Saved data entries
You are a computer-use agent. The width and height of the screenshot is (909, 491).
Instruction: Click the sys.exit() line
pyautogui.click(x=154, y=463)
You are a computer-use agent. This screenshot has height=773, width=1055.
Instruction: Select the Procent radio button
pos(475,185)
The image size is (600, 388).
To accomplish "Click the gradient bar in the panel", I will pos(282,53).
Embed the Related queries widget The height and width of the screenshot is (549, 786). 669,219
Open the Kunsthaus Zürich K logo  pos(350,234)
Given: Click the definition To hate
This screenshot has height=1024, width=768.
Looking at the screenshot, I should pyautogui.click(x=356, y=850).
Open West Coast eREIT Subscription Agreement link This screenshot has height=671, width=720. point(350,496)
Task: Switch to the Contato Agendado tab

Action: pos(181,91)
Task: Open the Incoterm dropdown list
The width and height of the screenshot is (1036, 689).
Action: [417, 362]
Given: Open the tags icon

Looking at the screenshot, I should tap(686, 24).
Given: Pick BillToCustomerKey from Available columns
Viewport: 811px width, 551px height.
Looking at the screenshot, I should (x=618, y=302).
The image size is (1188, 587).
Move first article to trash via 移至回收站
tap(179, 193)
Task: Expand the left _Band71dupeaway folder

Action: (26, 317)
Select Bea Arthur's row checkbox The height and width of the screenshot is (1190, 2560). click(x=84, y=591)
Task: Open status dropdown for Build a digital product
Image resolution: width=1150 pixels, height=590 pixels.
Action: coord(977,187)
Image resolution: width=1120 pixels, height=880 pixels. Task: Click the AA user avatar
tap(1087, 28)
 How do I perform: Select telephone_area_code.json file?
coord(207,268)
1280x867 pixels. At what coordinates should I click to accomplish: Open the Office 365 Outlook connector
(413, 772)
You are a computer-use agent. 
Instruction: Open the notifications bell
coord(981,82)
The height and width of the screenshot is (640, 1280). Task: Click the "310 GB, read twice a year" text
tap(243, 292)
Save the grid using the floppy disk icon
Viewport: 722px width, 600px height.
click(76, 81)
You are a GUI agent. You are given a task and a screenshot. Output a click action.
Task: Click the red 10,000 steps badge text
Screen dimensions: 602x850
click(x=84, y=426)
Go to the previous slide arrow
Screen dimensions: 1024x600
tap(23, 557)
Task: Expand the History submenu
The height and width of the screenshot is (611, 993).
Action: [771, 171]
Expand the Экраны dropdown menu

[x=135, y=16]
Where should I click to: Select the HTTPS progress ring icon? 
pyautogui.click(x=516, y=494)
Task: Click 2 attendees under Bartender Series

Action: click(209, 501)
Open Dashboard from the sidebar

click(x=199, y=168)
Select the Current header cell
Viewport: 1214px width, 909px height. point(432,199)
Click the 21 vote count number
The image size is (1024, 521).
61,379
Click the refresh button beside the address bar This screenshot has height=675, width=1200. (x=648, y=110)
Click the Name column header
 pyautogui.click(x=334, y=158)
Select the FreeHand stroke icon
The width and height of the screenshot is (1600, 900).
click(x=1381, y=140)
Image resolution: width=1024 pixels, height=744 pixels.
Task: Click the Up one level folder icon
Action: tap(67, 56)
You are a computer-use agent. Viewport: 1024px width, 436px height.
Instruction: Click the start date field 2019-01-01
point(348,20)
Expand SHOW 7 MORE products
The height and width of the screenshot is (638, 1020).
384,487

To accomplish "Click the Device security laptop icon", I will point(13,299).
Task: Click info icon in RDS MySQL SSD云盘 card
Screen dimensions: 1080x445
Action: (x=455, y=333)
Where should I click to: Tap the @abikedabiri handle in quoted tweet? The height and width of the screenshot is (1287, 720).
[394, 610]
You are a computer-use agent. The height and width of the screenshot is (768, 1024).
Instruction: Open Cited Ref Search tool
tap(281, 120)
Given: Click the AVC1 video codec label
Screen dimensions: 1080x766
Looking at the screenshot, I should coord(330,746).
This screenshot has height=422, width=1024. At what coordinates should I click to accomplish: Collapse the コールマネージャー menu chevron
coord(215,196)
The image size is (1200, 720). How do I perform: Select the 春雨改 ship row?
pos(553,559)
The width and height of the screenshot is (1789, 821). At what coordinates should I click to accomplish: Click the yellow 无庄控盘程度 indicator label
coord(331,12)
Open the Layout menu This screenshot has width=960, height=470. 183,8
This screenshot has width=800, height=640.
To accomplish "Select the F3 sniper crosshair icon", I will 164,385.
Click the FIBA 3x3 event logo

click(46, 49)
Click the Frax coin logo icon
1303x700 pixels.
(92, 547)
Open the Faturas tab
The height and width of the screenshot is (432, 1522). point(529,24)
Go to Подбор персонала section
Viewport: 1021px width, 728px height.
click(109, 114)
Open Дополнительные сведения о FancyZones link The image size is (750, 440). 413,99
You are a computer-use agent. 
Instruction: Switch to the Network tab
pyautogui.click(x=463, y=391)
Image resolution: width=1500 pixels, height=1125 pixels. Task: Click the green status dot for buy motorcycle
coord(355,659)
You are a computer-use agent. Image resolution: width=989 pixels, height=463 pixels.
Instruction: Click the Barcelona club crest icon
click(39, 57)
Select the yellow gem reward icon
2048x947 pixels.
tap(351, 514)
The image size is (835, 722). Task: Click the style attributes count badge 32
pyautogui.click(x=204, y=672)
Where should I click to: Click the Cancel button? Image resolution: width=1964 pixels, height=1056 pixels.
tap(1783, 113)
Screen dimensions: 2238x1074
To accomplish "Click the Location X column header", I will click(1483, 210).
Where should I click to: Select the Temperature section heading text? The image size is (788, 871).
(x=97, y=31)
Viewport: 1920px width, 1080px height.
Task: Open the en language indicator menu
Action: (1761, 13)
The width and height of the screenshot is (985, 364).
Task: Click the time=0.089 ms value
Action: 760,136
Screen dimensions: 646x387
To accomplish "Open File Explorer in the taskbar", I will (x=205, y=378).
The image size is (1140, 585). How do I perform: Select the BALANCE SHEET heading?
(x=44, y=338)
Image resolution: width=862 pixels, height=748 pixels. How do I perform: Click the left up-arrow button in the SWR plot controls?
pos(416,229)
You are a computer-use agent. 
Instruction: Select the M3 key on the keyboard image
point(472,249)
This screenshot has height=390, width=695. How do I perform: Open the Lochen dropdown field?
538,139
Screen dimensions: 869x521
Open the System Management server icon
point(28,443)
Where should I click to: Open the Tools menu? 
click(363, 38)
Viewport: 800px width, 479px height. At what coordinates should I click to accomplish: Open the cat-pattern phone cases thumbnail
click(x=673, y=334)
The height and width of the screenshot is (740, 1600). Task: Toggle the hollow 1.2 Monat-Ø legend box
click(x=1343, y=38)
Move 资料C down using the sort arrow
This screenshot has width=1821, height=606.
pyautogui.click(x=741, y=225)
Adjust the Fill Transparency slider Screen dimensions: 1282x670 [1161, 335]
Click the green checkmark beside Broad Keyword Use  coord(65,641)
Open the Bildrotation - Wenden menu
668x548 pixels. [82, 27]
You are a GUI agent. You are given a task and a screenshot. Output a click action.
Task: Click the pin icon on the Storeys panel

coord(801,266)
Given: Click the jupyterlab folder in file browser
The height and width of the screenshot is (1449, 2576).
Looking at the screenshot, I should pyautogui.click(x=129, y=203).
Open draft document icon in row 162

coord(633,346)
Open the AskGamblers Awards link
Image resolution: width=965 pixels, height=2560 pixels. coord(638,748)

[Problem requirements]
In the data above, find the line with "The height and width of the screenshot is (740, 1600)." and the line with "Adjust the Fill". Retype both, plus every line between them, exactly.

[Result for this task]
The height and width of the screenshot is (740, 1600). Task: Toggle the hollow 1.2 Monat-Ø legend box
click(x=1343, y=38)
Move 资料C down using the sort arrow
This screenshot has width=1821, height=606.
pyautogui.click(x=741, y=225)
Adjust the Fill Transparency slider Screen dimensions: 1282x670 [1161, 335]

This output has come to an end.